Listing from a collection:
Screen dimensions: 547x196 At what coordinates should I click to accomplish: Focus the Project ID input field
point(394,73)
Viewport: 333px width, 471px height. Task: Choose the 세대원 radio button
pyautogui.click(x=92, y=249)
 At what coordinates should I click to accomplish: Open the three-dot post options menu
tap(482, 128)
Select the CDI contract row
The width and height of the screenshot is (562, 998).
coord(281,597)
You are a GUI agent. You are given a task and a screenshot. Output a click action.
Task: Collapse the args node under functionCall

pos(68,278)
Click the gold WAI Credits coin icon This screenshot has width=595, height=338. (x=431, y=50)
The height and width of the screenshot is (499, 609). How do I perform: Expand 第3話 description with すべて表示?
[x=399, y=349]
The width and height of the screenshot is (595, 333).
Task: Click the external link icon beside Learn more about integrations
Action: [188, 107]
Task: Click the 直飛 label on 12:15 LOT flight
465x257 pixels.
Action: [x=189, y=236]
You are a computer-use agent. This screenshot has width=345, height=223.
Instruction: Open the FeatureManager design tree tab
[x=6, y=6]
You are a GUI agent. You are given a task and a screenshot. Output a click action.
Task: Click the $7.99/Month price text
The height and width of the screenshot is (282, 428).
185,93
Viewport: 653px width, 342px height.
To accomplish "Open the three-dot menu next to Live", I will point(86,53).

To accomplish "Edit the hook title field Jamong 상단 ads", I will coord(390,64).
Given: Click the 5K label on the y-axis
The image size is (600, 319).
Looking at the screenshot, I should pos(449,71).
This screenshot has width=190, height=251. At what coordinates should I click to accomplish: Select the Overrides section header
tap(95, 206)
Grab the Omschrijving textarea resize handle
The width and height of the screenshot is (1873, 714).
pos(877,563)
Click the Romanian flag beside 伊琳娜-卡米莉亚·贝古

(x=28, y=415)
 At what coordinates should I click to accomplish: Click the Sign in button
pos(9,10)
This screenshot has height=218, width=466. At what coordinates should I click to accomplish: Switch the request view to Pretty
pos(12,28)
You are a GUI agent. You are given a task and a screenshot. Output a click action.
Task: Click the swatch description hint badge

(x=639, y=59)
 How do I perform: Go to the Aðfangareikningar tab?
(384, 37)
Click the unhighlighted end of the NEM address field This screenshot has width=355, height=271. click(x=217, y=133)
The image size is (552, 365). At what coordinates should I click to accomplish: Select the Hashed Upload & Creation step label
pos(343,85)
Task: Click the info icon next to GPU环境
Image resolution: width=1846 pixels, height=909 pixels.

(Set task): Return verbatim the lines of the listing that run from the line containing "How do I perform: Go" through the end of the listing, including both ends.

(Task response):
 How do I perform: Go to the Aðfangareikningar tab?
(384, 37)
Click the unhighlighted end of the NEM address field This screenshot has width=355, height=271. click(x=217, y=133)
The image size is (552, 365). At what coordinates should I click to accomplish: Select the Hashed Upload & Creation step label
pos(343,85)
Task: Click the info icon next to GPU环境
Image resolution: width=1846 pixels, height=909 pixels.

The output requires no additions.